§ **Aim of the task**
The records below are to be written out exactly, with every picture omitted.

§ **Supplied records**
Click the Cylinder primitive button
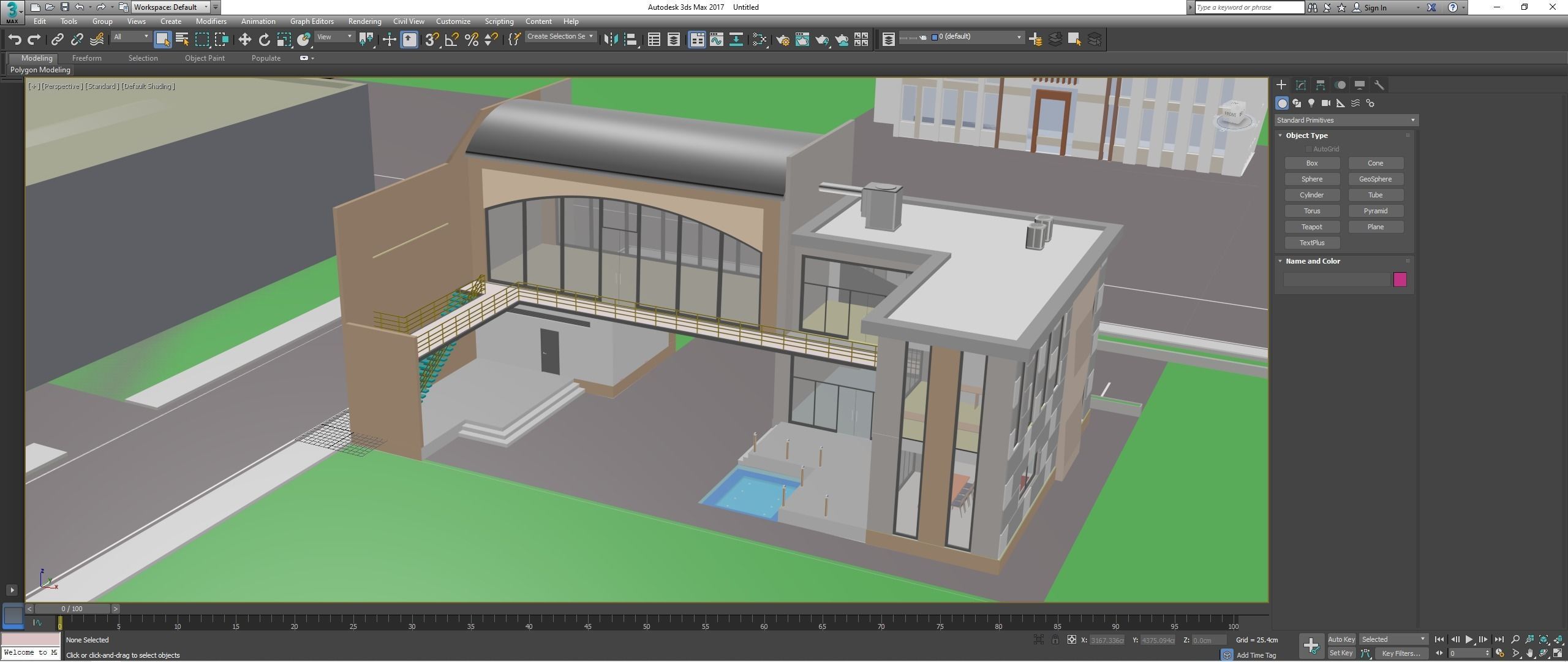1568x662 pixels. (1311, 195)
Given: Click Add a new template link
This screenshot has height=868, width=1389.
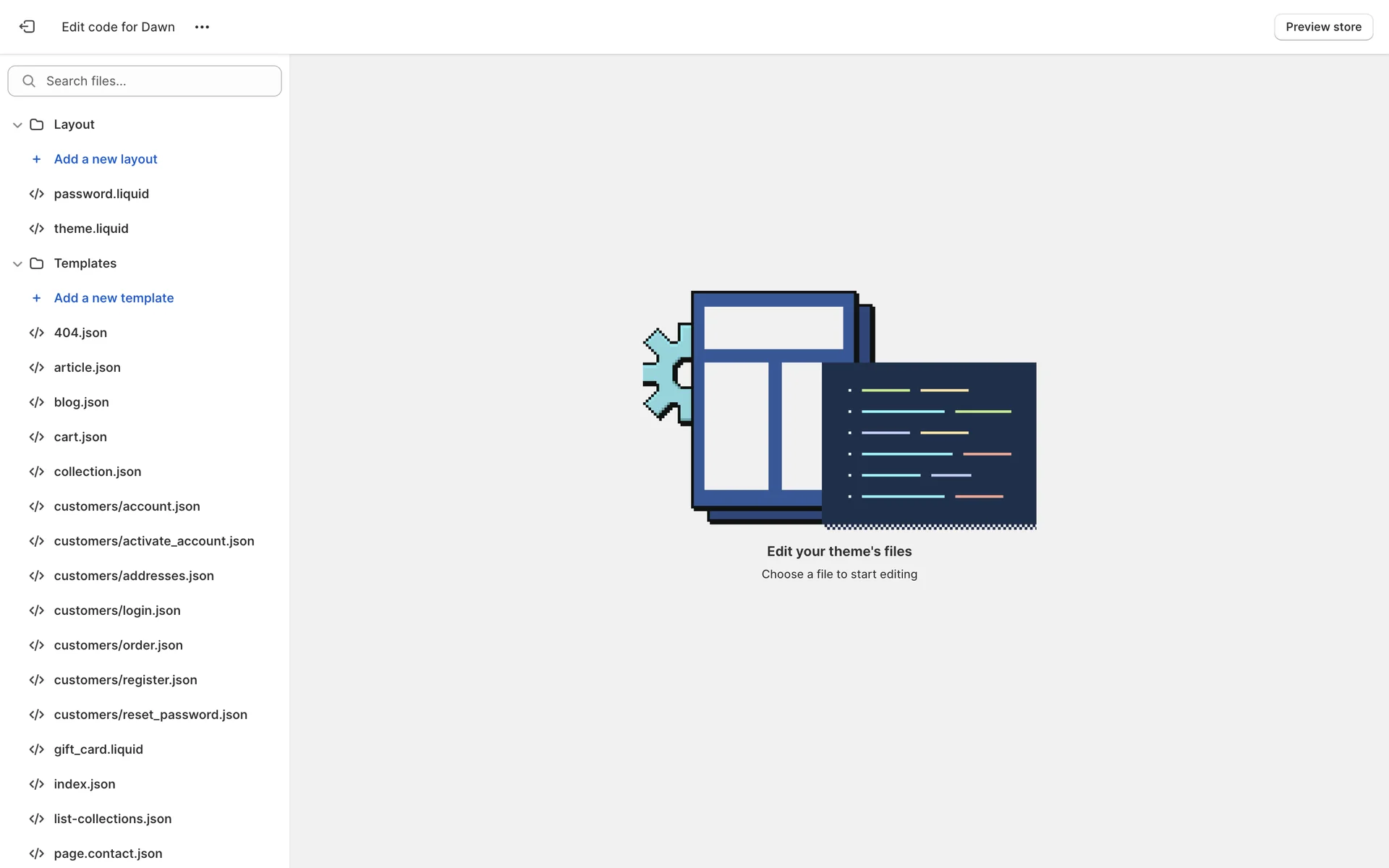Looking at the screenshot, I should (114, 298).
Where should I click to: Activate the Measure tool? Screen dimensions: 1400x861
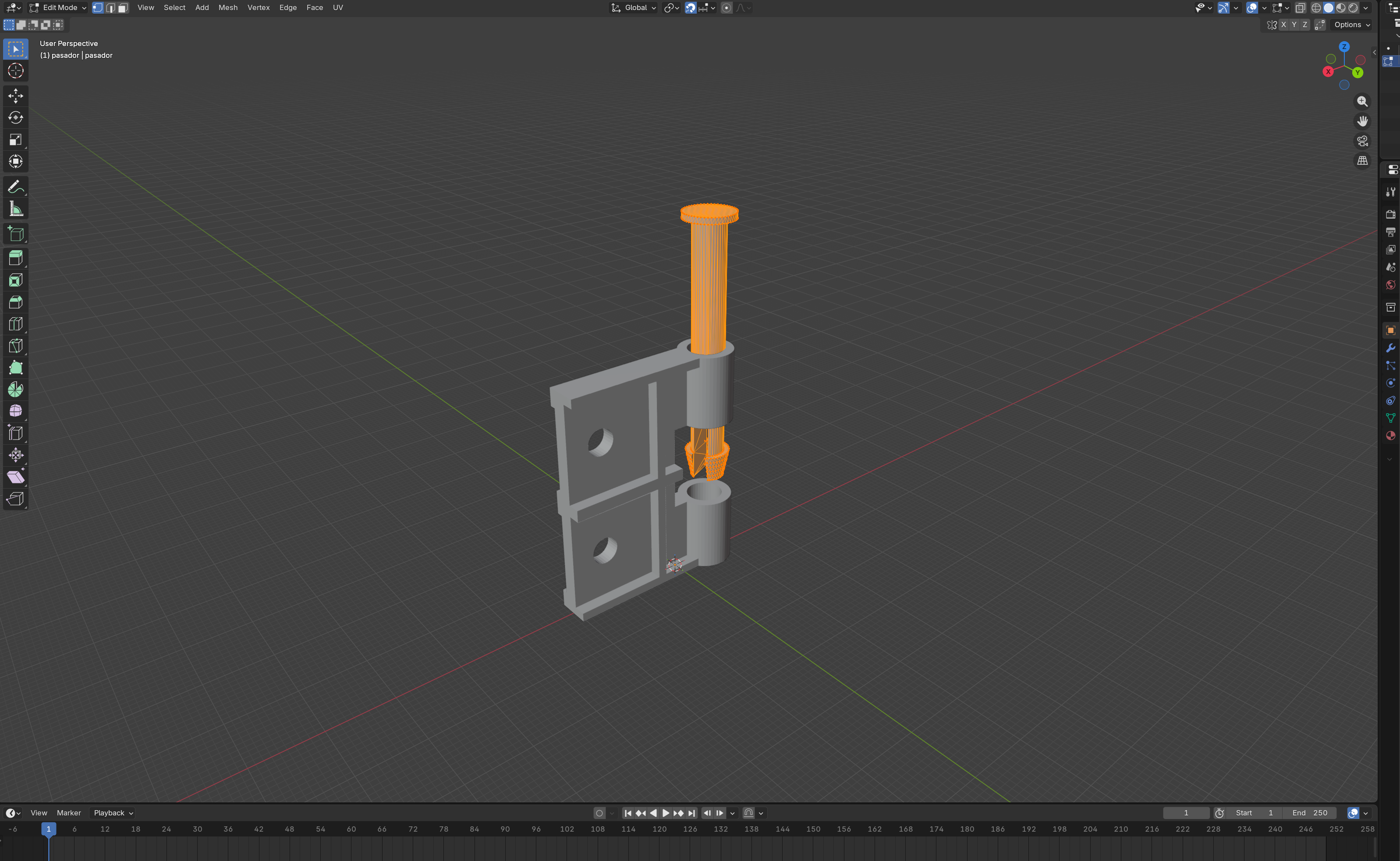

§ **Solution for this problem**
Click the Cylinder primitive button
1568x662 pixels. (1311, 195)
Given: Click Add a new template link
This screenshot has height=868, width=1389.
Looking at the screenshot, I should (114, 298).
Where should I click to: Activate the Measure tool? Screen dimensions: 1400x861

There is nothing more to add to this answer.